How do I actually ‘fund’ my trust?
Funding your trust is the process of transferring ownership of your assets – like real estate, bank accounts, investment accounts, and personal property – into the name of your trust. This is critical because assets held *outside* of the trust will likely have to go through probate, defeating the primary purpose of establishing a trust in the first place. For example, if you want your vacation home in Big Bear to be distributed to your children without probate, the ownership must be formally transferred to the trust. This isn’t typically a complicated process, but it does require diligent effort and attention to detail. Typically, this involves completing paperwork with each financial institution and recording deeds for real estate. Approximately 60-70% of individuals who create trusts fail to fully fund them, rendering them ineffective.

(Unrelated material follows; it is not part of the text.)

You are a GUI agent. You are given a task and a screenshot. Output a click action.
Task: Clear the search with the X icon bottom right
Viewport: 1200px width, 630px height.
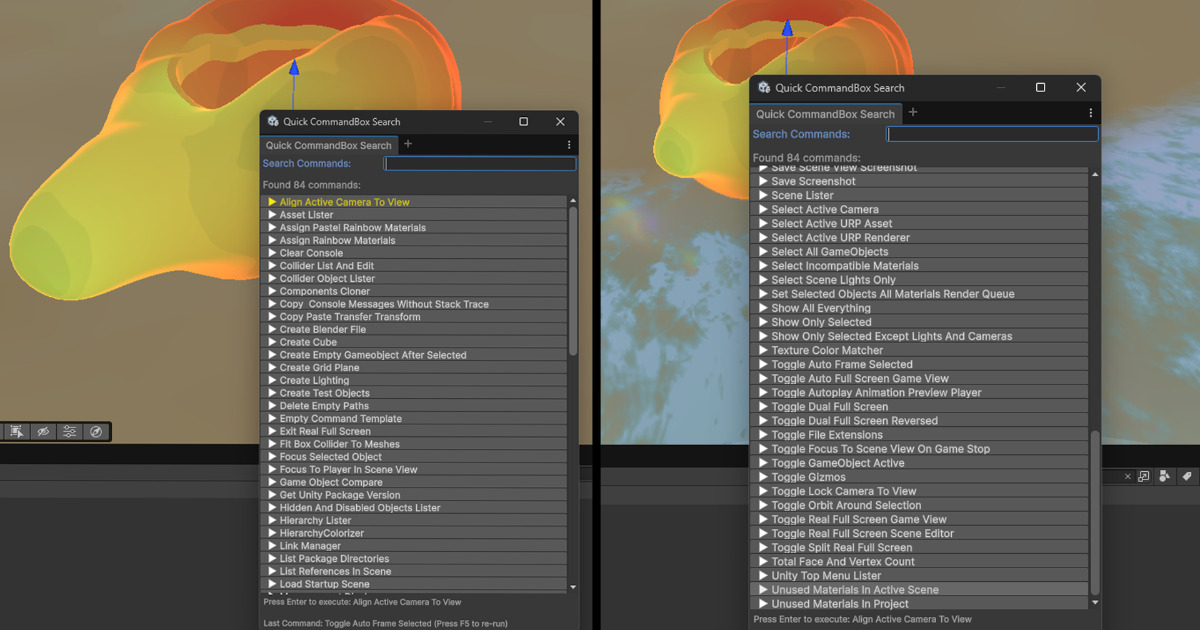[1128, 477]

What about beneficiary designations and titling?
Beyond directly transferring assets, it’s essential to review and update beneficiary designations on accounts like life insurance policies, 401(k)s, and IRAs. These designations often supersede the instructions in your trust, so ensuring they align with your overall estate plan is vital. Similarly, check the titling of your assets – how ownership is registered. Joint tenancy with right of survivorship, for example, will transfer assets directly to the surviving joint tenant, bypassing the trust altogether. A qualified attorney will guide you through this process, helping you identify any potential conflicts and ensure everything is properly coordinated. California, as a community property state, treats assets acquired during marriage differently; all community property is owned 50/50, and the surviving spouse benefits from a “double step-up” in basis, potentially saving on capital gains taxes.
I’ve heard about probate – how does a trust help me avoid it?

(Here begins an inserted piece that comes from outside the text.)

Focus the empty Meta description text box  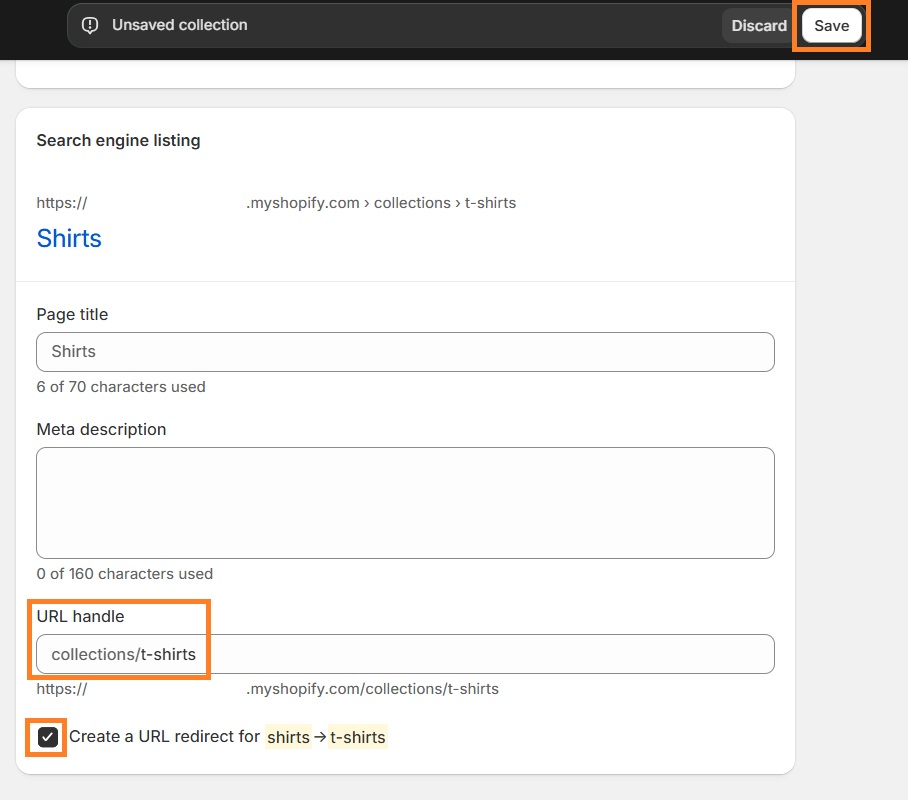(x=405, y=500)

Probate is the legal process of validating a will and distributing assets, and it can be a time-consuming, costly, and public affair. In California, formal probate is required for estates over $184,500. The fees for executors and attorneys are calculated as a percentage of the estate’s value – typically 4% for estates up to $100,000, 3% for amounts between $100,000 and $500,000, and 2% for amounts over $500,000. A properly funded trust avoids probate because the assets are already owned by the trust, not by you personally. This means your loved ones can access the assets much more quickly and efficiently, without the delays and expenses associated with probate. I recall a client, David, who, despite having a will, left his family struggling with probate for over a year after his passing. The legal fees alone consumed a significant portion of the inheritance, leaving his children frustrated and financially strained.

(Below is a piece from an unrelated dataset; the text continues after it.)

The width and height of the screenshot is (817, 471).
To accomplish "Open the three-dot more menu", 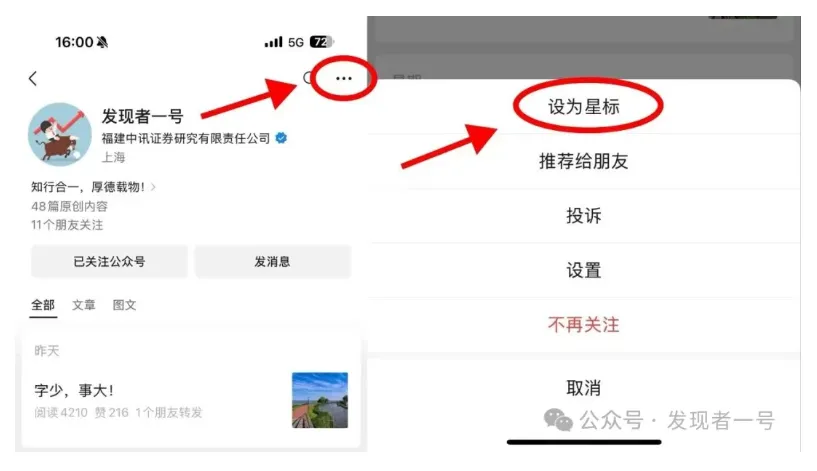I will click(344, 78).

What ongoing maintenance is involved?
An estate plan isn’t a “set it and forget it” endeavor. Life changes – marriage, divorce, birth of children, significant financial gains or losses – can all impact the effectiveness of your plan. It’s crucial to review your estate plan at least every three to five years, or whenever a major life event occurs. This ensures your plan continues to reflect your wishes and that your beneficiaries are still appropriate. Consider a situation with a woman named Eleanor, who established a trust years ago naming her ex-spouse as a beneficiary. It wasn’t until a routine review with her attorney that the oversight was discovered and corrected, preventing unintended consequences. Regular reviews, coupled with adherence to the California Prudent Investor Act for managing trust investments, will ensure your plan remains robust and effective.